Hamblin 24: Question for Jenkins

Prof. Jenkins insists that there should be “objective evidence” for the Book of Mormon.  So my question for Jenkins is: What would he considered “objective evidence” for the BOM?  I’m not talking about vague categories; see the blue text below.

We have been discussing the significance of inscriptional evidence, and the paucity thereof for Preclassic Mesoamerica.  Jenkins seems to think that the paucity of inscriptional evidence is a decisive argument against the BOM.

So, my question for professor Jenkins is: If we had a Mesoamerican inscription which mentioned a Book of Mormon king, with a date and historical context that matched the date and context for the Book of Mormon, would that be “objective evidence” in favor of the historicity of the Book of Mormon?

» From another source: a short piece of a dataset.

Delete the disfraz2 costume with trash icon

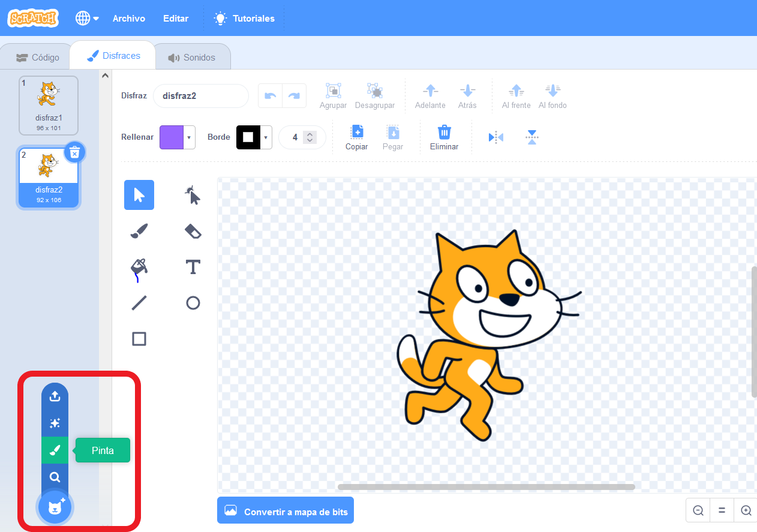[74, 153]
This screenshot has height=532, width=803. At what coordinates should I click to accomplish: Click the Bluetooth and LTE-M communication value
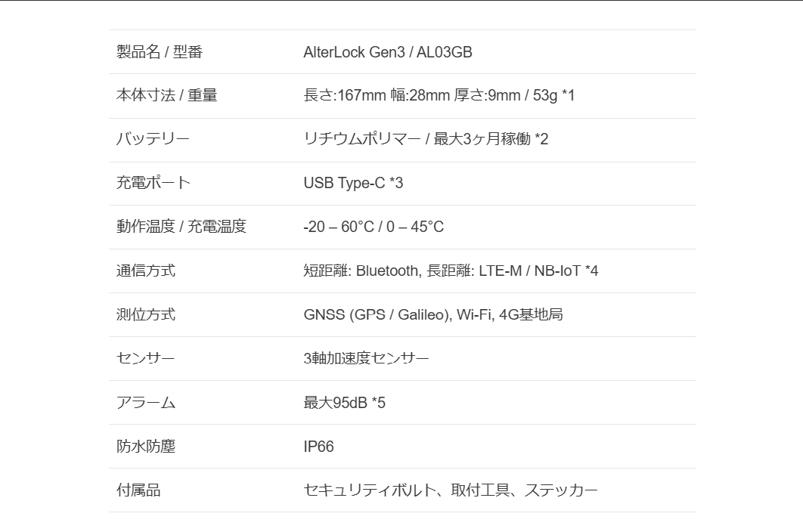click(x=451, y=271)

I should also note that Professor Jenkins has seriously misunderstood my position on epistemology, empiricism, and objectivity of our knowledge of the past.  I’ll explain in detail later.

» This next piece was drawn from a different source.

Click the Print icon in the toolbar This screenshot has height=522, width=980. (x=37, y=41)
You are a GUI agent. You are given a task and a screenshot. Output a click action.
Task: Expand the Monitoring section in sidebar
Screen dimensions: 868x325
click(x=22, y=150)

Here is Jenkins’ response in red, sent to me by email:

You ask, “If we had a Mesoamerican inscription which mentioned a Book of Mormon king, with a date and historical context that matched the date and context for the Book of Mormon, would that be “objective evidence” in favor of the historicity of the Book of Mormon?”

Briefly, yes of course.

Provided of course that the date and authenticity of that inscription was confirmed.

I’ve actually tried to be quite specific (and wide-ranging) about the kinds of evidence that would fit this criterion, so that I don’t think I have ever used “vague categories.”

If I have indeed misunderstood your position on issues of historicity and epistemology, then I will certainly apologize. I’ll look forward to your clarification.